だがこうしてオレ達が言い争っている間にも、ゲームは進んでいく。
『それではみんな、席についたな。早速だが、転校生を紹介する』
流石ゲームの世界、特にビンタの後遺症も無く教壇に立つ曽根崎先生が長い腕で入り口を指す。するとガラリとドアが開き、一人の爽やかな男が入ってきた。
ドえらいイケメンだった。サラリとした髪に、整った顔。どこかのアイドルグループに属していてもおかしくないほどの容姿なのに、人懐っこい笑顔にはやけに親しみを覚える。
「三人目の攻略対象、ミステリアスな転校生です!」
そしてもはやノリノリの光坂さんである。
「普段は穏やかな笑みに本心を隠しているけれど、実はとんでもなく重い過去を抱えています! けれど明るい主人公と接する中で少しずつ癒されていき、いつしか自分の闇に立ち向かうことができるようになります! そして自分を変えてくれた主人公に対して、憧れにも似た恋心を抱くようになるのです!」
『どこの世界でも藤田さんが重いの何なんですか』
「藤田さん……」
景清が嘆いた理由はよく分からなかったけど、多分あまり触れない方がいいのだろう。
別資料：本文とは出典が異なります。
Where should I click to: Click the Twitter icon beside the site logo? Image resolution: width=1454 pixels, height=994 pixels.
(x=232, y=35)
オレはそう思った。
『やあ、席は君の隣か』
『あ、ども』
そして藤田さんは、たまたま空いていたカゲコの隣の席に座った。しばらくは教科書も揃っていないので、カゲコが見せてあげる必要があるらしい。
『よろしくね。えーと、カゲコちゃん』
『はい、よろしくお願いします』
『あれ? ……ふふ、寝癖ついてる。寝坊した?』
『え? はあ、まあ』
適当に答えるカゲコをじっと見つめる藤田さんである。だけどすぐに楽しそうに笑った。
『……後で直させて。オレ、君に触れてみたいな』
『だから! なんでどいつもこいつも僕の寝癖をいじってくんだよ!!』
「カゲコッ! めっ!!」
また暴れかけた主人公を必死で抑えるオレである。情緒不安定で乱暴な主人公だ。最近では珍しいタイプかもしれない。
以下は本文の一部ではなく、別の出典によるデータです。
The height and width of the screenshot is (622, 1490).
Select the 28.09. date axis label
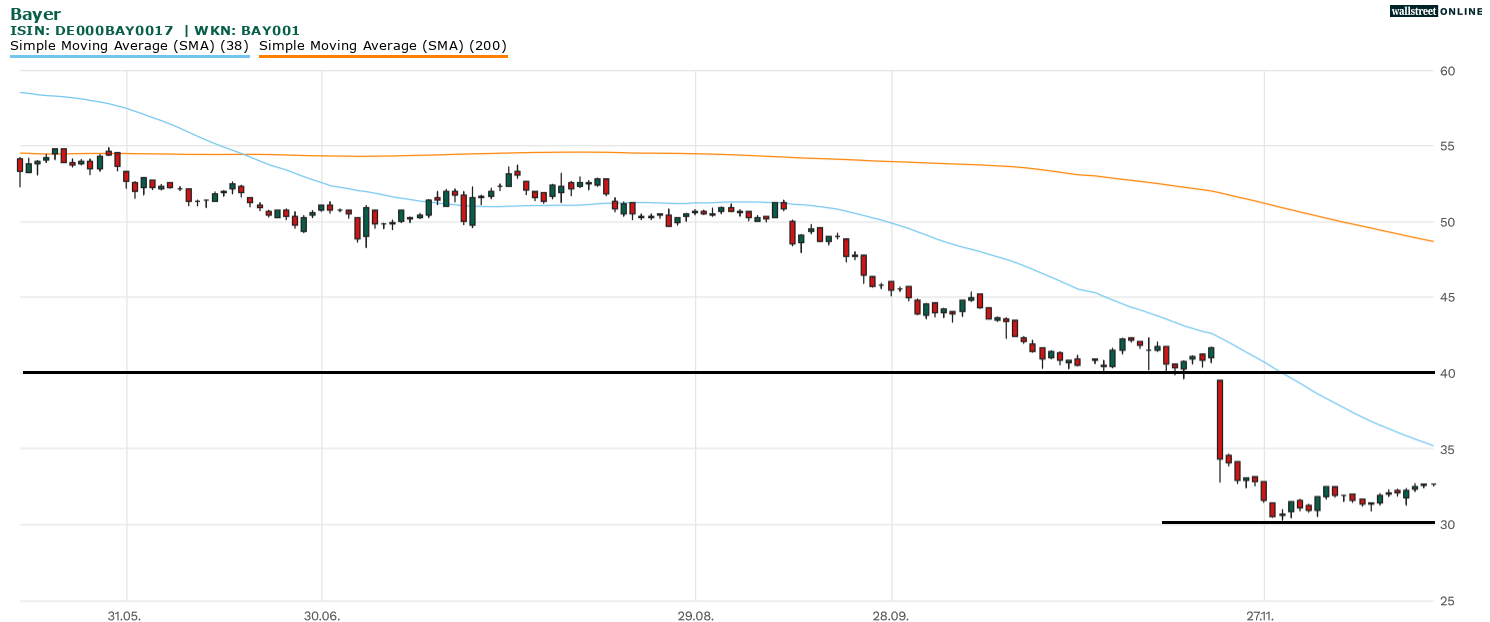(889, 616)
そうして休み時間に入る頃、カゲコはそれはもうぐったりとしていた。
『もうやだ……。早く元の世界に戻りたい……』
「頑張ろうな、カゲコ。帰ってきたらアイス奢ってやっから」
『カゲコって言うな』
けれどカゲコに休息は与えられない。机にうつ伏せる彼女に、元気いっぱいのオーラを放ちながら近づいてくる人がいた。
『あらぁ! アンタ、何落ち込んでるの!?』
「出ました! 最大の味方にして攻略の要、友人キャラです!」
艶やかな黒い髪をなびかせた絶世の美女の登場に、光坂さんのテンションがぶち上がった。
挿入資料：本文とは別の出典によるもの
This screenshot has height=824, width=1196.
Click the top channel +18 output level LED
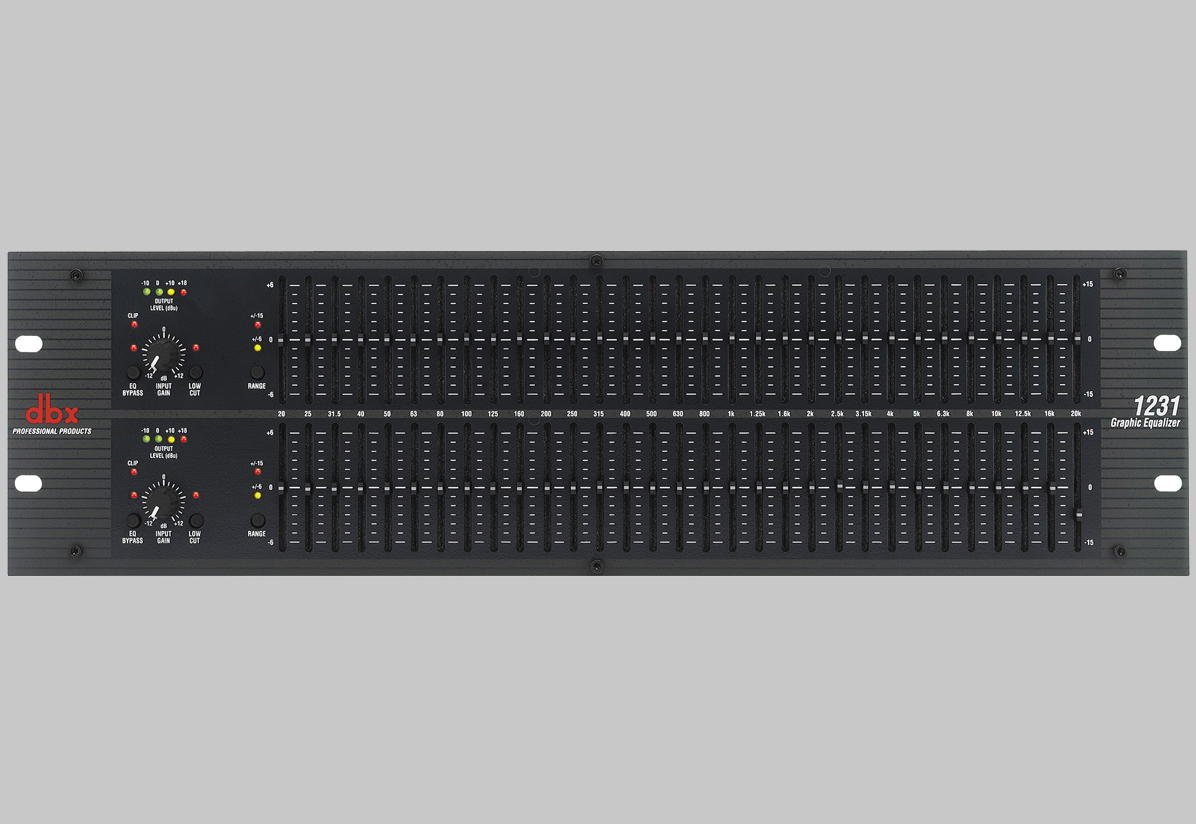click(x=183, y=291)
「どんな時でも主人公のそばにいて、恋の相談に乗ってくれたりアドバイスをしてくれる……! 心は大空より広く、なんと他の彼氏と会う時のアリバイ作りも手伝ってくれます! このゲーム、この人無くして完全制覇はありえません!」
「めっちゃ重要キャラですね」
「さて、これでいよいよ主要キャラは揃いましたね……!」
光坂さんの言葉に頷き、オレはコントローラーを握り直す。そうだ、ここからが本番なのだ。
「いきましょう、三条君、カゲコちゃん! 三人で『ワリキリ☆ボーイズ』を攻略し、みんなをまるっと助け出すのです!」
「はい!!」
『だからカゲコ言わないでください!!』
こうしてオレたちは、力を合わせて乙女ゲームの完全攻略に乗り出したのである。